Immense cette carrière dont l’Opéra de Paris a vécu les temps forts, même si le personnage tempétueux qu’était Roland Petit a couru le monde, avant de se fixer au ballet de Marseille, à 50 ans, et d’en faire une troupe de niveau international pendant vingt-cinq ans. Entre ses débuts dans la Grande Boutique, tout jeune homme, puis son départ piaffant à 20 ans, et cet hommage posthume, deux mois après sa mort à 87 ans, plus de soixante ans de rapports passionnels, conflictuels ou amoureux, qui ont valu à l’Opéra quelques-unes des pièces maîtresses de son répertoire.

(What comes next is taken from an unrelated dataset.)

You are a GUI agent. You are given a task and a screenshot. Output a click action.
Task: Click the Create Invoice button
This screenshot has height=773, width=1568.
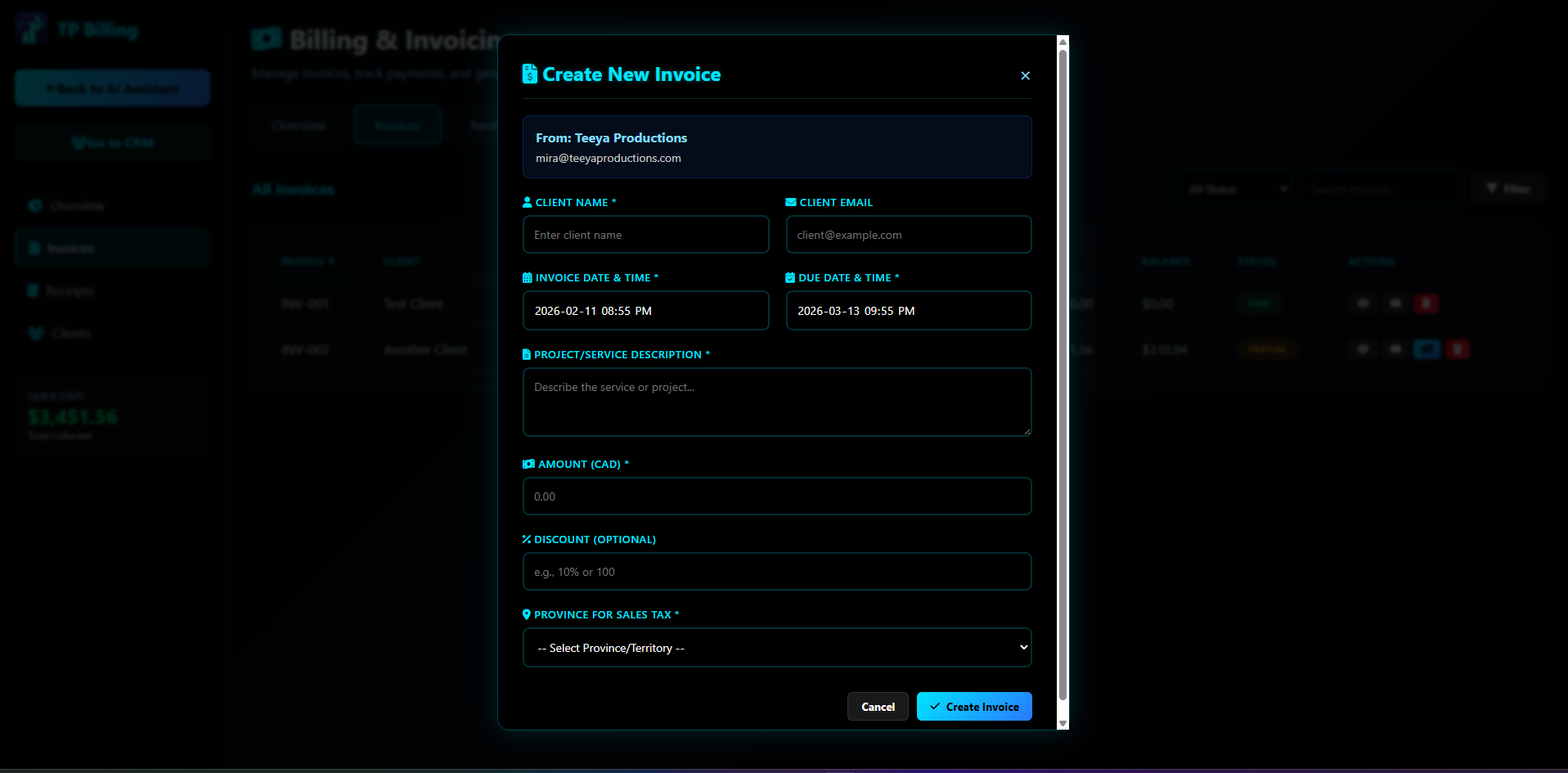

Si la déception de n’avoir aucune spectacle vivant à savourer pour célébrer cette aventure a un peu étonné le public, la soirée vidéo, présidée par Zizi et sa fille Valentine, toutes deux enfouies dans leur chagrin, a pourtant permis de prendre la mesure de l’infinie variété de son talent, et quelques-unes des facettes de son inspiration. Et quelle étrange impression que de voir les danseurs de l’opéra dans leur cadre habituel, mais bizarrement enfouis dans cette boîte magique comme encastrée sur le plateau et sous les cintres de l’Opéra. Mais force est de dire que cette vision, souvent flatteuse, d’interprètes dont nous ne mesurons pas toujours le potentiel émotionnel et plastique, a permis de les aimer un peu plus que l’apparente absence d’étoiles d’importance à l’Opéra ne le provoque habituellement.

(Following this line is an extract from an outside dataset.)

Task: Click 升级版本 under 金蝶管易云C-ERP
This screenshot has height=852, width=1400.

Il n’y a rien à ajouter sur l’excellence d’Isabelle Ciaravola et de Nicolas le Riche, dans Le Rendez-vous, repris par l’Opéra en 1992, ballet ô combien daté des jeunes années de Petit, quand il profilait Carmen et le Jeune homme et la mort, et s’abreuvait aux sources de Cocteau, Kochno, Derain, Brassaï ou Picasso. Epoque héroïque, éblouissante, des années de l’immédiat après-guerre, qui allait faire de lui une star hollywoodienne, en compagnie de sa muse Zizi. Pour Ciaravola grâce à ses jambes irréelles et son style à la fois glacé et sexy, pour Leriche, pour l’ampleur de sa gestique, et son masque à la fois innocent et tragique. C’était l’époque de la fatalité, à visage souvent féminin dans l’œuvre de Petit. Quant à Proust ou les Intermittences du cœur, moins célèbre et moins populaire que Notre Dame de Paris ou l’Arlésienne, (bouleversant chef-d’œuvre), il ouvre mille portes sur la subtilité et la musicalité d’un homme dont on a souvent raillé la gestique systématique et la canaillerie parisienne voire parigote.
Ici, puisant chez l’écrivain un écheveau complexe de variations de l’âme humaine, il tresse une guirlande de tableaux autour de musiques finement gérées et imbriquées, de l’incomparable Psyché de Franck à la Mer de Debussy, outre Saint-Saëns, Fauré et Beethoven, pour finir sur le pétaradant Rienzi, en un caricatural défilé où s’inscrivent les lourdeurs du temps que Proust essayait de survoler.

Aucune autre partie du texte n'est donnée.